Department of Biology, University of Ottawa, Ottawa, ON, Canada.
Science and Technology Branch, Environment and Climate Change Canada, National Wildlife Research Center, Ottawa, ON, Canada.
PLoS One. 2020 Sep 30;15(9):e0239086. doi: 10.1371/journal.pone.0239086. eCollection 2020.

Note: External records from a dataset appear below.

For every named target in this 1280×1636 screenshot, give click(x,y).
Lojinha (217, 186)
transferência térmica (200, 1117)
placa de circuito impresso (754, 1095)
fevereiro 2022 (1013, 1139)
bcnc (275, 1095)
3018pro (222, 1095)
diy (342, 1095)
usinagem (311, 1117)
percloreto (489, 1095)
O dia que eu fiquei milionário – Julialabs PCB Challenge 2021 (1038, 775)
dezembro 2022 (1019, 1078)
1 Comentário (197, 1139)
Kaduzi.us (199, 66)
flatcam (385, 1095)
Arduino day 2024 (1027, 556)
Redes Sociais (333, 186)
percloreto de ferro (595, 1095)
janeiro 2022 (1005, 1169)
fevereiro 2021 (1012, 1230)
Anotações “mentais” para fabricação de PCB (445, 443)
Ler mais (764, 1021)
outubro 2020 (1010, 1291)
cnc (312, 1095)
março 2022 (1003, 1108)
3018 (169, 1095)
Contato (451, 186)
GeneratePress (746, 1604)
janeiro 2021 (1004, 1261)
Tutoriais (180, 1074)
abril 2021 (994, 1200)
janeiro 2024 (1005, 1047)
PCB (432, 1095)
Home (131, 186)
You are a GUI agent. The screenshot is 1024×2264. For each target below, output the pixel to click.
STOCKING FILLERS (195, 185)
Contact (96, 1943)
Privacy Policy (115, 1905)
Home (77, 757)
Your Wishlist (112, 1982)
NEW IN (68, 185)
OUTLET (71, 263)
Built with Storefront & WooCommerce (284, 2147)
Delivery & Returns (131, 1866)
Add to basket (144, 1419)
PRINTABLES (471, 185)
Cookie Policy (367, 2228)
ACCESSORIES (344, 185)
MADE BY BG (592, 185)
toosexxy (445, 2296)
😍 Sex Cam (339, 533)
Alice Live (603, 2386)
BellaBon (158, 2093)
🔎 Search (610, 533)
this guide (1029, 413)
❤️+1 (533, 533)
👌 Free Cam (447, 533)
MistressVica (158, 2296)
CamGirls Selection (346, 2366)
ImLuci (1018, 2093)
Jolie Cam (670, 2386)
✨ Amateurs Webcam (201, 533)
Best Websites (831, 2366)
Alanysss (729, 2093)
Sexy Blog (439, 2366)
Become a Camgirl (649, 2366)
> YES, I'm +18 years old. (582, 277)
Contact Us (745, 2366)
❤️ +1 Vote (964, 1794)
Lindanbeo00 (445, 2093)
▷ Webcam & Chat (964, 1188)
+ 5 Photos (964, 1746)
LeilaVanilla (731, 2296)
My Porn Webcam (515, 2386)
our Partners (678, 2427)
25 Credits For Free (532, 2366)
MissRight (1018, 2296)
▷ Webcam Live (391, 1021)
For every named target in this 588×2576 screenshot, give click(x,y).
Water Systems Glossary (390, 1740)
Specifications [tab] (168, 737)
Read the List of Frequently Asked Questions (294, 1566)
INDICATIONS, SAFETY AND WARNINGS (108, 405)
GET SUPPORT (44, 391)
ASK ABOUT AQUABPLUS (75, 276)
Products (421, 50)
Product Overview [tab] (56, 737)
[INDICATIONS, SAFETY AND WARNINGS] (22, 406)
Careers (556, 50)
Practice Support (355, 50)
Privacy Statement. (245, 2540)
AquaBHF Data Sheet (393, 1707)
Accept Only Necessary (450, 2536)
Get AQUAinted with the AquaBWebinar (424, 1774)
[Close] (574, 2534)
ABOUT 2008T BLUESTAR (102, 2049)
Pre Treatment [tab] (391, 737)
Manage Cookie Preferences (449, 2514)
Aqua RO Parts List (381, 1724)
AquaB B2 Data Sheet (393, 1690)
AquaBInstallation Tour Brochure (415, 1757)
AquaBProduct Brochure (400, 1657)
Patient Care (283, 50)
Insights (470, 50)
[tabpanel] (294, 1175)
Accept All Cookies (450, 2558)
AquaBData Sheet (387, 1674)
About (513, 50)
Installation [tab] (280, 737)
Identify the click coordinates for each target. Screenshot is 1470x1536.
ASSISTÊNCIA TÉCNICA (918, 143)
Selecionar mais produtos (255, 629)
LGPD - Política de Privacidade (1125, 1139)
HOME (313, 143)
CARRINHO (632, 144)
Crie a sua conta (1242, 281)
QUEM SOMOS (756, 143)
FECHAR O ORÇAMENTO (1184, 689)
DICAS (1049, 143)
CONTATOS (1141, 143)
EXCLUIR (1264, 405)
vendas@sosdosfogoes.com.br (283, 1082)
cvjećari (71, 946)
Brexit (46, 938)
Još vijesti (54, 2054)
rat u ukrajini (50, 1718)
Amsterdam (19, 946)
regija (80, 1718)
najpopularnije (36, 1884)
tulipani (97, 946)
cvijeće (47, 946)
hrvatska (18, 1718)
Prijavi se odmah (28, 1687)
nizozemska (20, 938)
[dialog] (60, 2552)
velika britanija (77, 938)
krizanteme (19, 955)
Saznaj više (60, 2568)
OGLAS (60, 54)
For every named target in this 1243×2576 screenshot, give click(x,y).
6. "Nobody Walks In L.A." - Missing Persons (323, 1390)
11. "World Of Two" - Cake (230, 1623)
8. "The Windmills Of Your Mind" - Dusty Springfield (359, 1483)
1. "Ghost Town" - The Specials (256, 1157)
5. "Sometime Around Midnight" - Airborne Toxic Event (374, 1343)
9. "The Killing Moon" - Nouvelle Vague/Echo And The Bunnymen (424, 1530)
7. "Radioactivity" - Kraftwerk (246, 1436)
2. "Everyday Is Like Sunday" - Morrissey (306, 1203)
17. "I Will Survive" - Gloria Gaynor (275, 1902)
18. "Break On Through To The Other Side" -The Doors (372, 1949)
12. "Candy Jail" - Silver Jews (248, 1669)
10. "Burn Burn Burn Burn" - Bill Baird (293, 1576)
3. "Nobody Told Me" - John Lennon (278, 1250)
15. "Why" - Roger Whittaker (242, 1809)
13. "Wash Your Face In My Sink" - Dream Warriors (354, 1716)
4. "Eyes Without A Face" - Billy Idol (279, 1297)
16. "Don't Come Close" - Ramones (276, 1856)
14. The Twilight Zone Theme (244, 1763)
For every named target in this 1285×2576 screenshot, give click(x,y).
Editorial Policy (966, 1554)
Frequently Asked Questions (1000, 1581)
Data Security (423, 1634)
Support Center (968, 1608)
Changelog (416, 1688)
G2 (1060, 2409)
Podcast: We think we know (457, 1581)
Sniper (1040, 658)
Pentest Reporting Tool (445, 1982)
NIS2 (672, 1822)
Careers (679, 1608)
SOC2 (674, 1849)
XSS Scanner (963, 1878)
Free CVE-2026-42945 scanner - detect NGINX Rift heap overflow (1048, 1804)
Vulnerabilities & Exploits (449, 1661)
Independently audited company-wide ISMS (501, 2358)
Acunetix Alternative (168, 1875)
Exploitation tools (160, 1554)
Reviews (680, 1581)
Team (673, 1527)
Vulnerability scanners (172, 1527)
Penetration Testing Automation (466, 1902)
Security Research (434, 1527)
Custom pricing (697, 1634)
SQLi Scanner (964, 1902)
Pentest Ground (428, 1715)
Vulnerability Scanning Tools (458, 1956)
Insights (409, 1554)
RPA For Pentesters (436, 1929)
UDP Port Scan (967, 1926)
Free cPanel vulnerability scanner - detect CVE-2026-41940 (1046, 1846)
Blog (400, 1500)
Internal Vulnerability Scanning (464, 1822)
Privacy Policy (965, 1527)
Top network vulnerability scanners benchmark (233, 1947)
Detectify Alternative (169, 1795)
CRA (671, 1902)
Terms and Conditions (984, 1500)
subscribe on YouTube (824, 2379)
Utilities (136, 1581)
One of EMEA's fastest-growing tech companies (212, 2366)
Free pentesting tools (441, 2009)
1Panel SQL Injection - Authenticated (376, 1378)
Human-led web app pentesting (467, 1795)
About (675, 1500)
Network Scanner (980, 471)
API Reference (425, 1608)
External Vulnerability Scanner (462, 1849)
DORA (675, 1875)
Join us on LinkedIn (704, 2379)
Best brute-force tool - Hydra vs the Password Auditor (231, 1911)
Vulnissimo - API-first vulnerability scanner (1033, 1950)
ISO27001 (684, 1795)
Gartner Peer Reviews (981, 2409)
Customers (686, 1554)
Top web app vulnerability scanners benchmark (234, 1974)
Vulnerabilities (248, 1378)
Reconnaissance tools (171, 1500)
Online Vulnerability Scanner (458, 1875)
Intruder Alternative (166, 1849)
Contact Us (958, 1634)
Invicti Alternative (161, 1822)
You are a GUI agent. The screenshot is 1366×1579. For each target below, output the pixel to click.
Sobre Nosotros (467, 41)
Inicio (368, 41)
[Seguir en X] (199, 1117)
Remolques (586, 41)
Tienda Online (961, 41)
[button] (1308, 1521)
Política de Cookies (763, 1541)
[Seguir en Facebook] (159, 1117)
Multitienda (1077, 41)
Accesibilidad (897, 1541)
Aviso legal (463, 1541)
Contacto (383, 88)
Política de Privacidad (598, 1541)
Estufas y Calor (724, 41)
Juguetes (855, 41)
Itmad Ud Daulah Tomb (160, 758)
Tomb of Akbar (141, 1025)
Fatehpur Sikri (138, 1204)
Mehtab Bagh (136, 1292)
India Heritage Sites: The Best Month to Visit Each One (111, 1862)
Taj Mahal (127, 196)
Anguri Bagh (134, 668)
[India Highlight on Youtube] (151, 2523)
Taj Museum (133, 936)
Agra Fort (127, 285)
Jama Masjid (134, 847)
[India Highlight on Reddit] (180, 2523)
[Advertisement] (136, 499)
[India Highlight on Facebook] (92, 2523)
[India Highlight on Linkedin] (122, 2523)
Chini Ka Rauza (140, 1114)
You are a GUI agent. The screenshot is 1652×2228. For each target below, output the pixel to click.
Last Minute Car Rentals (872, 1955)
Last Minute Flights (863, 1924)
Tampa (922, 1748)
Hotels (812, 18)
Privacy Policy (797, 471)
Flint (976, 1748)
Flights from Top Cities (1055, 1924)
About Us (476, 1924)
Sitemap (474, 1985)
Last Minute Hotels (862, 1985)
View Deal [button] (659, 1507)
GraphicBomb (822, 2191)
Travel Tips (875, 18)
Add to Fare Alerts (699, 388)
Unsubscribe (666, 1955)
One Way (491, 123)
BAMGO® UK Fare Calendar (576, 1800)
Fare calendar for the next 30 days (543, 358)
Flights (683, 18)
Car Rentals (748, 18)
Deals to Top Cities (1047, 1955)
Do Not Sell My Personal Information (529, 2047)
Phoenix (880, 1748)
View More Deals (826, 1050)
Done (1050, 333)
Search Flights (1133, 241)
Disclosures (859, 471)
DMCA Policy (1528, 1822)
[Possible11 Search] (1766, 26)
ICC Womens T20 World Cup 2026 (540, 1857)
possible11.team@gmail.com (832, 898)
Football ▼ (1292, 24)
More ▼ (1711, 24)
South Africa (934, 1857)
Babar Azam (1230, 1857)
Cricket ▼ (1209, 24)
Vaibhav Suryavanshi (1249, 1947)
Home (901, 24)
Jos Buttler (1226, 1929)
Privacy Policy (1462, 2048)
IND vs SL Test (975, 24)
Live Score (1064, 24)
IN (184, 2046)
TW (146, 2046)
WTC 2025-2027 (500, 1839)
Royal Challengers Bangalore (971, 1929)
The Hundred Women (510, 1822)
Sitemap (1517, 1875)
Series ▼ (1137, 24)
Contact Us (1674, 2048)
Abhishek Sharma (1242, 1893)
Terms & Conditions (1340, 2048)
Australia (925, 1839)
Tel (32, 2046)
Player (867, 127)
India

Understanding the patterns of chemical exposure among biota across a landscape is challenging due to the spatial heterogeneity and complexity of the sources, pathways, and fate of the different chemicals. While spatially-driven relationships between contaminant sources and biota body burdens of a single chemical are commonly modelled, there has been little effort on modelling chemical mixtures across multiple wildlife species in the Canadian Oil Sands region. In this study, we used spatial principal components analysis (sPCA) to assess spatial patterns of the body burdens of 22 metals and Potentially Toxic Elements (PTEs) in 492 individual wildlife, including fur-bearing mammals, colonial waterbirds, and amphibians collected from the Canadian Oil Sands region in Canada. Spatial analysis and mapping both indicate that some of the complex exposures in the studied biota are distributed randomly across a landscape, which suggests background or non-point source exposures. In contrast, the pattern of exposure for seven metals and PTEs, including mercury, vanadium, lead, rubidium, lithium, strontium, and barium, exhibited a clustered pattern to the east of the open-pit mining area and in regions downstream of oil sands development which indicates point-source input. This analysis demonstrated useful methods for integrating monitoring datasets and identifying sources and potential drivers of exposure to chemical mixtures in biota across a landscape. These results can be used to support an adaptive monitoring program by identifying regions needing additional monitoring, health impact assessments, and possible intervention strategies.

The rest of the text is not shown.